The `search` helper composes the provided patterns into a single regex (using lookaheads) and returns the first match as a `regex.Match` object (or `None` if nothing matched).

## Repository layout

- [`deckard/`](./deckard/) β€” library code
- [`deckard/main.py`](./deckard/main.py) β€” helper `search` function
- [`deckard/patterns/standard.py`](./deckard/patterns/standard.py) β€” universal patterns (e.g. `EMAIL`)
- [`deckard/patterns/pl.py`](./deckard/patterns/pl.py) β€” Poland-specific patterns (address, postal code, phone, etc.)
- [`tests/`](./tests/) β€” unit tests

Examples of existing tests:
- [`tests/test_standard_patterns.py`](./tests/test_standard_patterns.py) β€” test for `standard.EMAIL`
- [`tests/test_search_with_multiple_patterns.py`](./tests/test_search_with_multiple_patterns.py) β€” integration tests combining `standard.EMAIL` with patterns from `pl.py`
- [`tests/pl/test_search_address_pl.py`](./tests/pl/test_search_address_pl.py) β€” tests for Polish address patterns

Every new pattern must come with tests. Pull requests without tests will not be accepted.

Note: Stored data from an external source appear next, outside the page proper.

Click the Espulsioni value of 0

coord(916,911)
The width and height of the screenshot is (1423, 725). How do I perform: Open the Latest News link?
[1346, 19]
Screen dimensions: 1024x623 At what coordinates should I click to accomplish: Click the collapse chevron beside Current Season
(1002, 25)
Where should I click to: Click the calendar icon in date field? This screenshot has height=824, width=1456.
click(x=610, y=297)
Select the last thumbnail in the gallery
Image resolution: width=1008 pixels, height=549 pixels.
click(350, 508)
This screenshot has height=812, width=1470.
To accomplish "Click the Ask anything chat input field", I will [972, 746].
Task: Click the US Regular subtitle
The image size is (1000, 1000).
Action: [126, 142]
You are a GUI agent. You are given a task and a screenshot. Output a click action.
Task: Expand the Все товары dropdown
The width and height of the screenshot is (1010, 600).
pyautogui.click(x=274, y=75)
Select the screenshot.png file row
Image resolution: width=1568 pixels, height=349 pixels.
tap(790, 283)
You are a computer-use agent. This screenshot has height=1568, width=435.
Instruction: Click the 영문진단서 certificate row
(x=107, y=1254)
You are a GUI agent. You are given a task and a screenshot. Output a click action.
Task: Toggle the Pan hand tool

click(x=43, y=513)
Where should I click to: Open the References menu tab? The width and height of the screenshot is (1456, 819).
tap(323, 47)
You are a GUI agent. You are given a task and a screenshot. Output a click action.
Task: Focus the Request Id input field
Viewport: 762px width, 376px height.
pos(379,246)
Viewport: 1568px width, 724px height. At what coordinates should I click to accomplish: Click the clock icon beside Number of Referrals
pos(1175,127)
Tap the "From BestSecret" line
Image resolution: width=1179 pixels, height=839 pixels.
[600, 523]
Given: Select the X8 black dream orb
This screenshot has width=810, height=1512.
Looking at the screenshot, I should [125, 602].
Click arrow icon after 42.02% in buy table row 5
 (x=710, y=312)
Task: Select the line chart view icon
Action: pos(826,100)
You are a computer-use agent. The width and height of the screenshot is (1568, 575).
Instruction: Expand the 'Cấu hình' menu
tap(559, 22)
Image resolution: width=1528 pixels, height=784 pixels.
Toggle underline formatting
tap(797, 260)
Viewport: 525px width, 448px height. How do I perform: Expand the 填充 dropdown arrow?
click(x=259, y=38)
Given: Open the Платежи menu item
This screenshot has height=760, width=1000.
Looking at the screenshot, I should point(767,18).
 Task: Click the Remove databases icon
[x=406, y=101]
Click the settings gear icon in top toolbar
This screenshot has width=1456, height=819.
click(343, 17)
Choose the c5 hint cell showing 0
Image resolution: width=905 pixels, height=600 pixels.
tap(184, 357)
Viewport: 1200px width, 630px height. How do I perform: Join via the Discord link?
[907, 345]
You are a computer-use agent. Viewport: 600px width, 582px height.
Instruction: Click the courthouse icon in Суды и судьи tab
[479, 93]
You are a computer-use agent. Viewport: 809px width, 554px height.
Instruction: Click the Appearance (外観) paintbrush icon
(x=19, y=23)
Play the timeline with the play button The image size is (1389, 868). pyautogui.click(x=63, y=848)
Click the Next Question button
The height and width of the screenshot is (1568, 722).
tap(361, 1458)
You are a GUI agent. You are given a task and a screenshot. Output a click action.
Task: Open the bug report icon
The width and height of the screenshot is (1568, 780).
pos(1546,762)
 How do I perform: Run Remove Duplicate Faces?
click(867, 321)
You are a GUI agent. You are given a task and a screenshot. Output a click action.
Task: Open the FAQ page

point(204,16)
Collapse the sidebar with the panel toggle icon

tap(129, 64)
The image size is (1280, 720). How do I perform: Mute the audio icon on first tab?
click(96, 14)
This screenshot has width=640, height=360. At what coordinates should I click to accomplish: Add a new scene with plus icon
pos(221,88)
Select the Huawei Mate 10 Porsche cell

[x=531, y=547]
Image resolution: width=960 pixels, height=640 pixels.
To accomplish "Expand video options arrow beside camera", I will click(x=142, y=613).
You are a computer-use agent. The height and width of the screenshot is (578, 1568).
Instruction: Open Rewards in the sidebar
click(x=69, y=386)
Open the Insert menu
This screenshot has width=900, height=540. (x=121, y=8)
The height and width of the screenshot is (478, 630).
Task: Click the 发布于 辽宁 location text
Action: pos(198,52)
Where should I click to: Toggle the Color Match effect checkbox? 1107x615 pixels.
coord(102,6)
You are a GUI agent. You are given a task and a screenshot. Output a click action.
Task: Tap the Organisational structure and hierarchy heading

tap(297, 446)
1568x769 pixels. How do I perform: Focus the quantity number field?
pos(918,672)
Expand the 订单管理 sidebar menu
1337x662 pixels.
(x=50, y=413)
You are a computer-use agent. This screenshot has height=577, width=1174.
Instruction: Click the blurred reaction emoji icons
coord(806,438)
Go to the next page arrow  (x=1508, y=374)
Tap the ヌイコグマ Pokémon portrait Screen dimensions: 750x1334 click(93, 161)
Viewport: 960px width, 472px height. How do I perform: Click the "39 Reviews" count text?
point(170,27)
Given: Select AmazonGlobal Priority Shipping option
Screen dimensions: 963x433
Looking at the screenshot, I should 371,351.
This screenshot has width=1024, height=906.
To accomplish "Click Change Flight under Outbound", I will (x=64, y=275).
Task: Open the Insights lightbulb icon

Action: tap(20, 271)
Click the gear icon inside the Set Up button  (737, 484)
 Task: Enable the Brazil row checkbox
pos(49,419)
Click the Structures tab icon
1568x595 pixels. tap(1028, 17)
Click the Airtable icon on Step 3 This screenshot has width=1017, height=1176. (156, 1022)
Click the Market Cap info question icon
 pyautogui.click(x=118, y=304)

## Contributing β€” how to add new patterns

1. Create a new file under [`deckard/patterns/`](./deckard/patterns/) named by the country code, e.g. `us.py`, `de.py`, `fr.py`.
2. Define constants (UPPERCASE) for each pattern, for example `MOBILE_PHONE`, `ADDRESS`, `ZIP_CODE`.
3. Add tests under `tests/`. Use the existing Polish tests (e.g. `tests/test_search_with_multiple_patterns.py`) as a template. Provide normal and edge-case examples.
4. In the PR description explain local rules (phone number format, postal code format, common street abbreviations, etc.).
5. PRs without tests will not be accepted.

Tips πŸ’‘:
- 🧾 Use clear, consistent named groups in regexes (`?P`) so `groupdict()` returns a predictable structure.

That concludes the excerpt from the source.